Wednesday, October 24, 2007

The importance of a rapid compile/build/test cycle

So this is strictly a software engineering topic; but the fact that I am dealing with an extremely long compile/build/test cycle means that I have plenty of time to post to this and probably my other blog today.

Just as some people say 'you can't be too thin or too rich' (I'm neither); the computer a software engineer uses cannot be too fast (or have too much disk space or memory for that matter). For normal programming I use Eclipse and have learned to use it well enough to maintain a pretty short time between making a change and testing the results of it. For Java, Eclipse checks my syntax as I go, sort of like this editor checks words that are mispeled [sic]; underlining mistakes in red and listing all compiler errors and warnings. In same cases I can run unit tests within Eclipse and get results in a few seconds. For other things I might need to run an actual ant build, but that is usually well less than 20 seconds - even a clean build is done in a minute.

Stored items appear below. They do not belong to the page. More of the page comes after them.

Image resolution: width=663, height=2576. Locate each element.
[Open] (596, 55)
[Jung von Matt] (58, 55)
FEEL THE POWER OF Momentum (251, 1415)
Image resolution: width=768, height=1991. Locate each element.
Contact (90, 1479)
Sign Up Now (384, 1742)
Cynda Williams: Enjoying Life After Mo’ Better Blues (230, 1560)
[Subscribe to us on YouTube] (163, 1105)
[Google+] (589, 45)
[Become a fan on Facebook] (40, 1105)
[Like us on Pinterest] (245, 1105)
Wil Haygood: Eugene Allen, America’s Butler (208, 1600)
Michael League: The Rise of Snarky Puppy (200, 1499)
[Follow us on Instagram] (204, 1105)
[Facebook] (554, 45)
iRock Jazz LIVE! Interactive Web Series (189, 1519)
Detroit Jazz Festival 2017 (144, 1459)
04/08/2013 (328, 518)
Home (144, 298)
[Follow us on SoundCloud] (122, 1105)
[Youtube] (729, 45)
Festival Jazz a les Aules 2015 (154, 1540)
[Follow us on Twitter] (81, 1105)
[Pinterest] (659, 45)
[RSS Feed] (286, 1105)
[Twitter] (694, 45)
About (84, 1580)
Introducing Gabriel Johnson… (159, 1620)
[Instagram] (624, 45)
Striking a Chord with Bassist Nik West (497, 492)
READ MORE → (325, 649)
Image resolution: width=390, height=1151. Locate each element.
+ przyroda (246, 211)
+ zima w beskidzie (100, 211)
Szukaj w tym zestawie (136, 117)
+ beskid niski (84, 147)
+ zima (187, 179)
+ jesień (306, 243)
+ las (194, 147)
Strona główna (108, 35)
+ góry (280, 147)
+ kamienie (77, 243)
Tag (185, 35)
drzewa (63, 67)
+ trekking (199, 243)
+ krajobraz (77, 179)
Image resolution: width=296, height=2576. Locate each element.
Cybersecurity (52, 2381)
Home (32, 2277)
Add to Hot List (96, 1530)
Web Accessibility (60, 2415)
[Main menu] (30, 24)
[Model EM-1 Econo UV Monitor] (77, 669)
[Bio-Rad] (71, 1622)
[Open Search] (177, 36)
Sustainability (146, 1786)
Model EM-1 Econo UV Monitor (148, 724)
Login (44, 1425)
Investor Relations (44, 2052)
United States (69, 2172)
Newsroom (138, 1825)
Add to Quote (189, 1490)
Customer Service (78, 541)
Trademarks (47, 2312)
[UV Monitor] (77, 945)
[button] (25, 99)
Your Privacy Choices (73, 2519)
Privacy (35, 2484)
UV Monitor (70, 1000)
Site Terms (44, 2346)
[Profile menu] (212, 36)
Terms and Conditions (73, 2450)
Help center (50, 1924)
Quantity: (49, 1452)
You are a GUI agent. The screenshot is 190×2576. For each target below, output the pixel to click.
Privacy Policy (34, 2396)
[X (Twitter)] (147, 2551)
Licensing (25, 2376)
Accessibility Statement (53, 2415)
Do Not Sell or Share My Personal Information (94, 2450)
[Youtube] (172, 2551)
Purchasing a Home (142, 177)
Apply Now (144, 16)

However, today we are preparing for a new 'total' build and I need to make and test a change in the InstallShield script. We used to have a build engineer to do this but he left about a year ago and I haven't been given the means to replace him. This particular fix involves updating our software which InstallShield determines based on the GUID of the previous install. If I forget to update the GUID before I build I don't hit the code I want. Of course the build takes over 10 minutes; and if you forget to change the GUID (like I just did), it can take about a half hour between the time you make the change and the time you 'test' it. Testing is actually doing the install which takes at least 5 - 10 minutes (even thought I'm skipping as much as I can). Thus I spent all morning and will probably spend the rest of the day implementing something that probably represents a half-an-hour actual coding time. Although I could theoretically multitask, my past experience shows this to be usually counter productive.

If I thought I would be doing a bunch more InstallShield work , I could create some test environment but at this point that would take longer than to finish the thing I'm working on. AND I don't need InstallShield for my resume - I need a build engineer! 'cause once I finish this, I will actually do the build which is another long (and boring) task.